### Record set
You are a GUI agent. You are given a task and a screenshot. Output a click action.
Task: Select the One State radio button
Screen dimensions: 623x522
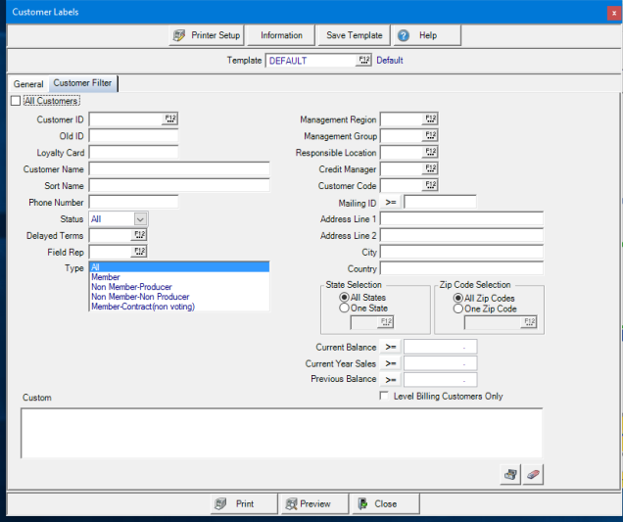coord(344,308)
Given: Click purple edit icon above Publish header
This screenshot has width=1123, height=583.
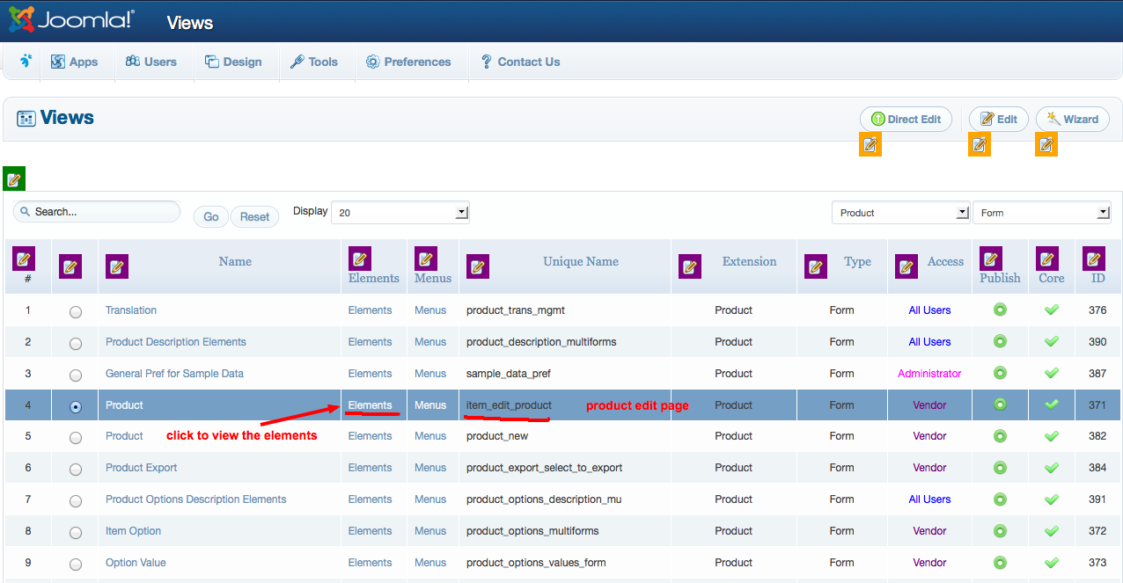Looking at the screenshot, I should pos(991,259).
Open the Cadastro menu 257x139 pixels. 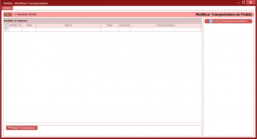click(x=7, y=8)
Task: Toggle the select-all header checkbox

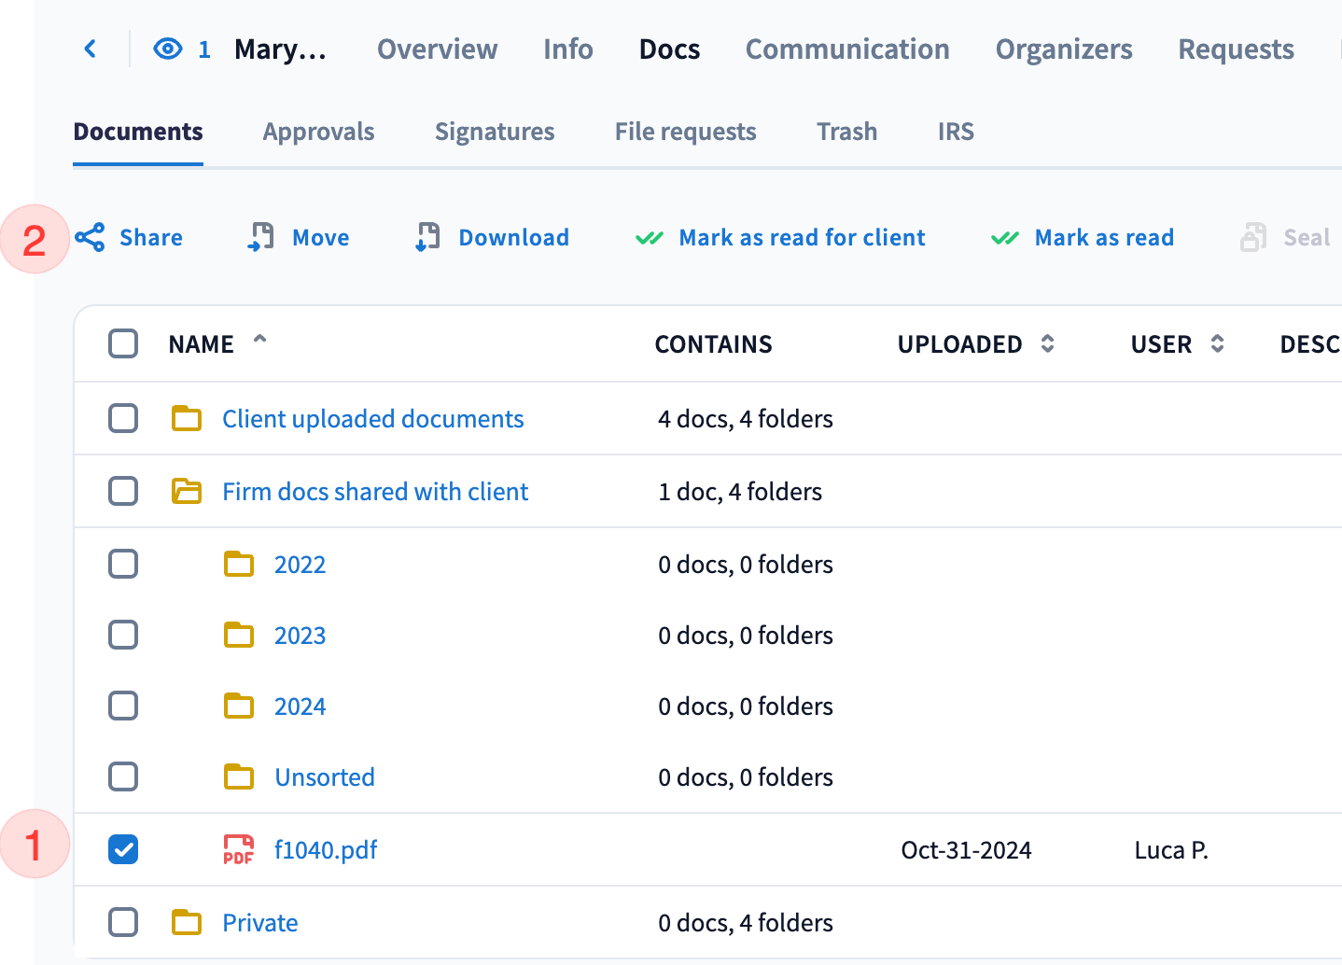Action: pos(123,343)
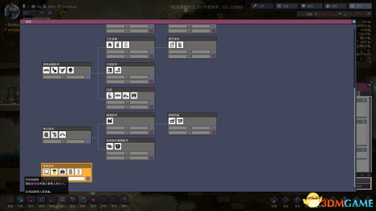This screenshot has width=376, height=211.
Task: Click the ceiling lamp icon in highlighted node
Action: (55, 172)
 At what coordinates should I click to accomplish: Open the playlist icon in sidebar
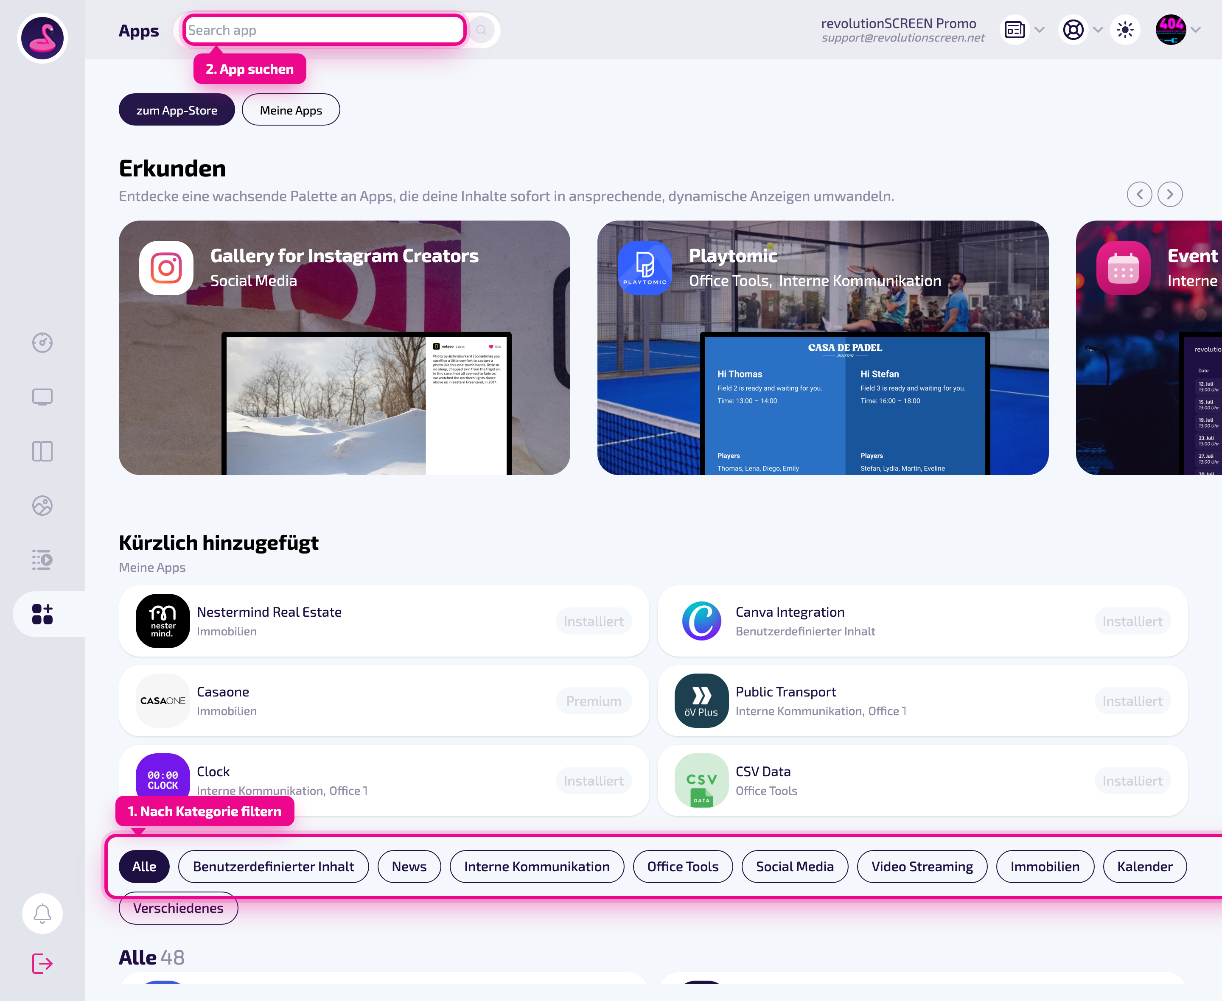pos(42,559)
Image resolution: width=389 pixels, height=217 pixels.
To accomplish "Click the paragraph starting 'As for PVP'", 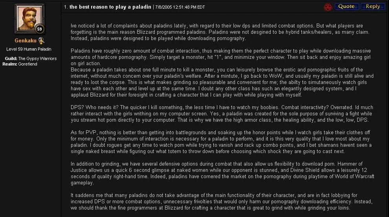I will (x=221, y=142).
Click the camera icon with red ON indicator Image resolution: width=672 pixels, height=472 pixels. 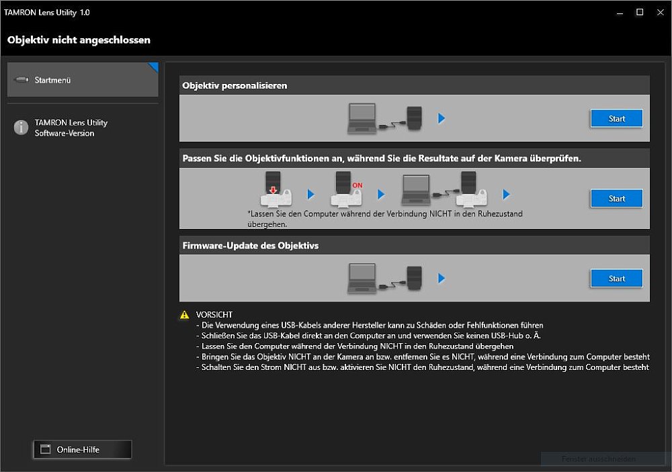(x=345, y=190)
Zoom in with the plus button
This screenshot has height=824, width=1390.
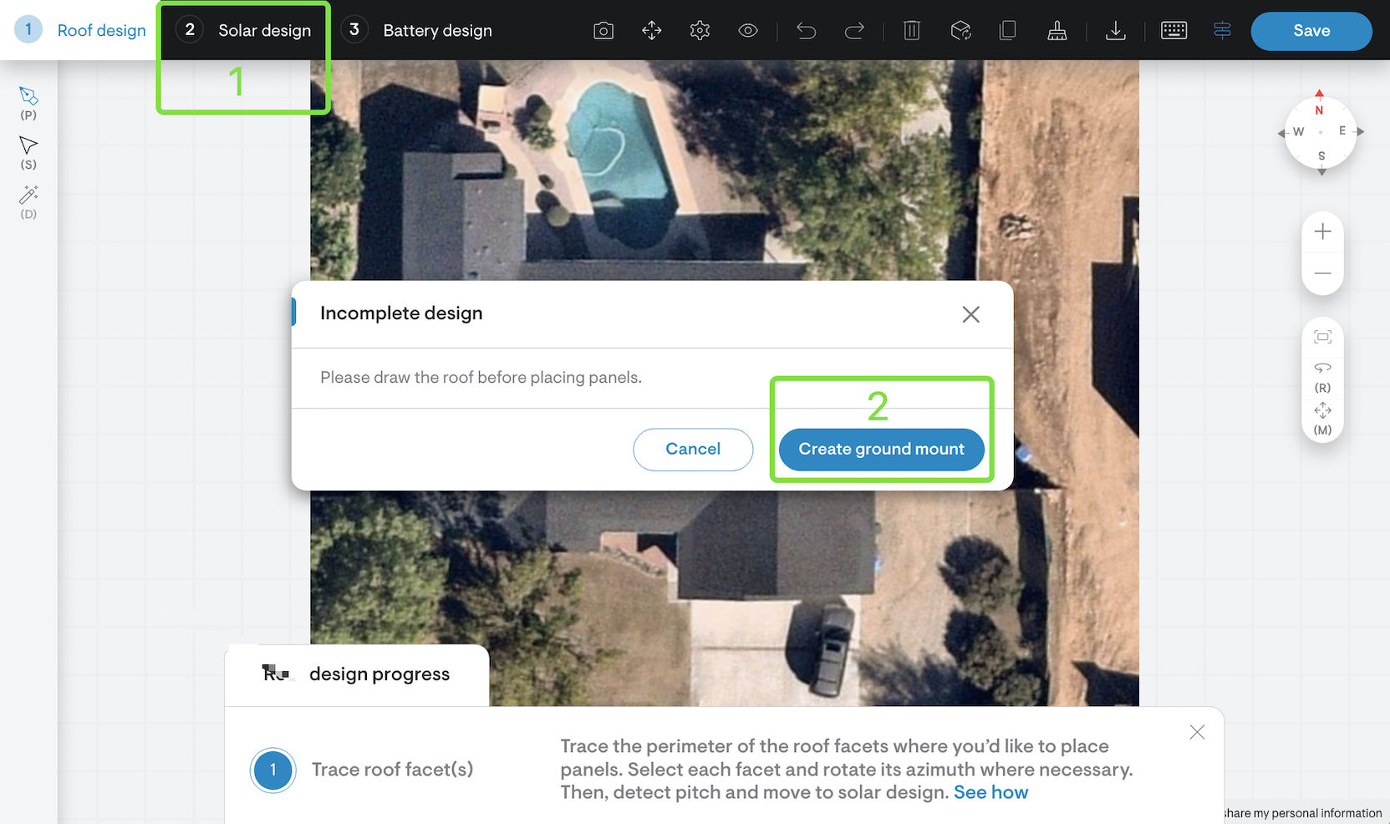(x=1322, y=232)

### Activity
Working through the records, find each line containing the word "button" and copy it.

### Answer to the problem
Task: Select the One State radio button
Zoom in with the plus button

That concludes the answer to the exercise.